When the banality of Michael Brown’s ordinary teenaged life — music, marijuana, and college aspirations — reveal Brown to be neither straightforwardly thuggish nor innocently cherubic, conservatives lose their ever-lovin’ minds. They spin their wheels trying desperately to fit a square peg into a circular hole. They deplore the mainstream media whom they — and they alone — interpret as casting Michael Brown as a “goody two shoes”, a pejorative phrase that no one defending the humanity of Michael Brown has actually used.
They cannot handle the notion that Michael Brown was — quite simply and humanly — an “unarmed Black teenager”, and that his life — like the life of any human — is valuable, flaws and all. Instead, it is first of disconcerting importance that it be clarified publicly: which of the two stereotypes available to Michael Brown — “thug” or “angel” — did he embody?

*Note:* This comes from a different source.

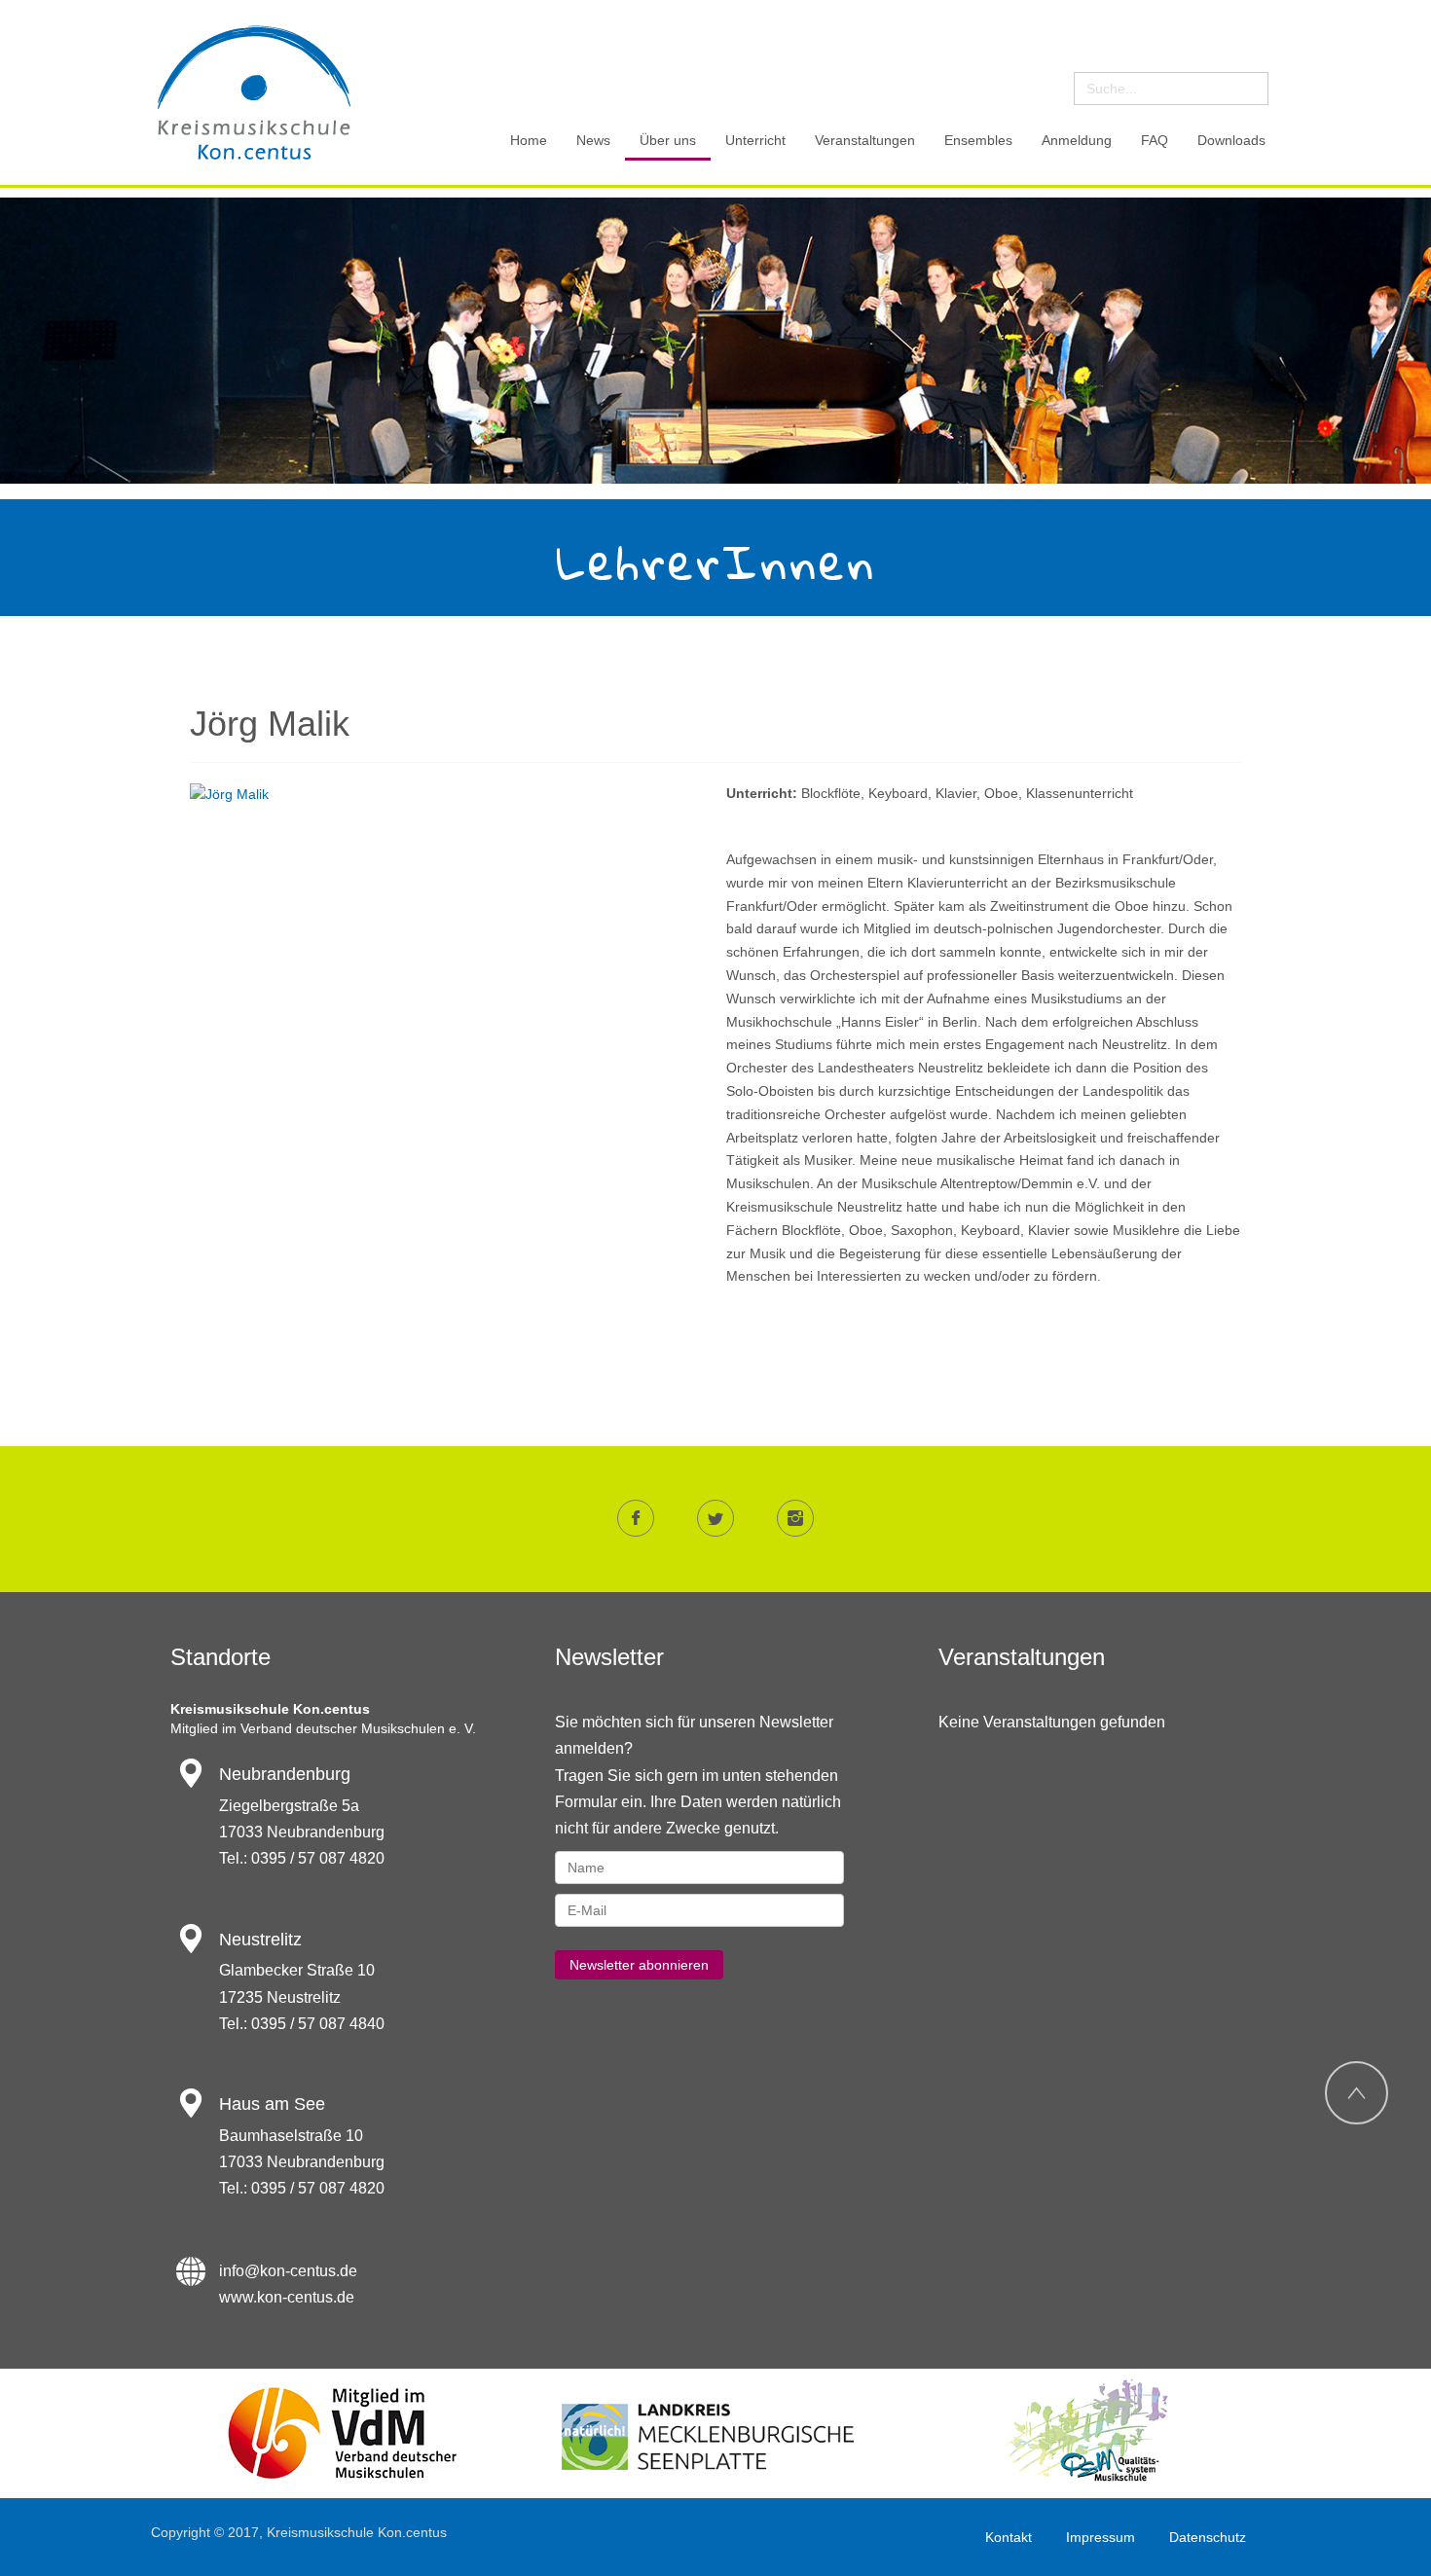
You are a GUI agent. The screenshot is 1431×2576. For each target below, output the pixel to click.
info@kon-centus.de (288, 2271)
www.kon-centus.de (286, 2297)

I am reminded of my own experiences as an Asian American, and the stifling Orientalism that describes our day-to-day existence. The stereotypes of the Asian American community are a case study in extremes: the hyper-physical martial artist or the meek cubicle engineer; the cutthroat industrialist or the servile coolie; the dragon lady or the lotus blossum.
The same dynamic is true for all people of colour. The center is unavailable to us; it has already been defined by — and therefore reserved for — the Occidental. All that remains is navigation between the thin orbiting stereotypes that represent the extreme.
And so, Michael Brown can either be “angel” or “thug”; he can never be simply human.